All lines from the one containing "Switch to the Send/Receive (发送/接收) tab" through the end of the data below must be reproduced exactly, and no others.

--- THE DATA ---

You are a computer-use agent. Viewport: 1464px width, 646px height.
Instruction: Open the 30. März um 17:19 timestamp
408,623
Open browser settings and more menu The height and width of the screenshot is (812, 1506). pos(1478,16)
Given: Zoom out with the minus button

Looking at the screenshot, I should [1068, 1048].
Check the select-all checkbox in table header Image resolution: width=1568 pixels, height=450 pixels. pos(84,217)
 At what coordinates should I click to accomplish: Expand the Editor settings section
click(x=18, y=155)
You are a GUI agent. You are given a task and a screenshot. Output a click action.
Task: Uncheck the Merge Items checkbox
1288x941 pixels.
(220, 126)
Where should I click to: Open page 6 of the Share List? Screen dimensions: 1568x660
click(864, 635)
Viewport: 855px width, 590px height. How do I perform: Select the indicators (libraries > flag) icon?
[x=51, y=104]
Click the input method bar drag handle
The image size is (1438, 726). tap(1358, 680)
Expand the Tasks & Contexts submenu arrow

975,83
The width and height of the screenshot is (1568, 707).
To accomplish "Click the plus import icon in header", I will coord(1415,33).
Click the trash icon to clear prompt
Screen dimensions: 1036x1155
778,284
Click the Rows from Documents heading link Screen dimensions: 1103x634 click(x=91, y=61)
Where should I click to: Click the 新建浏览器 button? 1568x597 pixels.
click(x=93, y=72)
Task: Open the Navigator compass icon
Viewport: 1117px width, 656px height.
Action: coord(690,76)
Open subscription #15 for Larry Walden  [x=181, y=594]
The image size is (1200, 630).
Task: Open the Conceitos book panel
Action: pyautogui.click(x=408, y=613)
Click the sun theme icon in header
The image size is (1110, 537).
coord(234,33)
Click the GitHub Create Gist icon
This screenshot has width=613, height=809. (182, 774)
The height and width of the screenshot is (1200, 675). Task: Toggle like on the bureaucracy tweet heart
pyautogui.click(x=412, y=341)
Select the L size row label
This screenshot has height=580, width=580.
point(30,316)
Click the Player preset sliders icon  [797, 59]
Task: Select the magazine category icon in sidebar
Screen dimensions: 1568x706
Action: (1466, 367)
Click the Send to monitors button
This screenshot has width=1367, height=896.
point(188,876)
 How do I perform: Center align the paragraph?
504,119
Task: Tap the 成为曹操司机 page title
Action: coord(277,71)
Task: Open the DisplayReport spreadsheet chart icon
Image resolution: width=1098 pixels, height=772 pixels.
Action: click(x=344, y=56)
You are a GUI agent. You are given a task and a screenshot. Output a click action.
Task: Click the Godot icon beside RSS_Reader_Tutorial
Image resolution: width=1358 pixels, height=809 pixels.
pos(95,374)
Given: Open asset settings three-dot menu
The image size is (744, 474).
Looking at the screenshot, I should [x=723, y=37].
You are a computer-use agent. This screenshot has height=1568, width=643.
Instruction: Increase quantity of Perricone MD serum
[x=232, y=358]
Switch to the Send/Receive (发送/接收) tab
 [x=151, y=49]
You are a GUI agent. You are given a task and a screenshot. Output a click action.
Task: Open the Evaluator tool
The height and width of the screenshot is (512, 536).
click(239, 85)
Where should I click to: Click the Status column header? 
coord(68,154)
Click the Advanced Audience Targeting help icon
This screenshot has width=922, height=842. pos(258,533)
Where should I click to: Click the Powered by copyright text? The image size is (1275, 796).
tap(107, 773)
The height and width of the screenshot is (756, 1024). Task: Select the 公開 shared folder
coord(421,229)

---

EXERCISE OUTPUT.
Switch to the Send/Receive (发送/接收) tab
 [x=151, y=49]
You are a GUI agent. You are given a task and a screenshot. Output a click action.
Task: Open the Evaluator tool
The height and width of the screenshot is (512, 536).
click(239, 85)
Where should I click to: Click the Status column header? 
coord(68,154)
Click the Advanced Audience Targeting help icon
This screenshot has width=922, height=842. pos(258,533)
Where should I click to: Click the Powered by copyright text? The image size is (1275, 796).
tap(107, 773)
The height and width of the screenshot is (756, 1024). Task: Select the 公開 shared folder
coord(421,229)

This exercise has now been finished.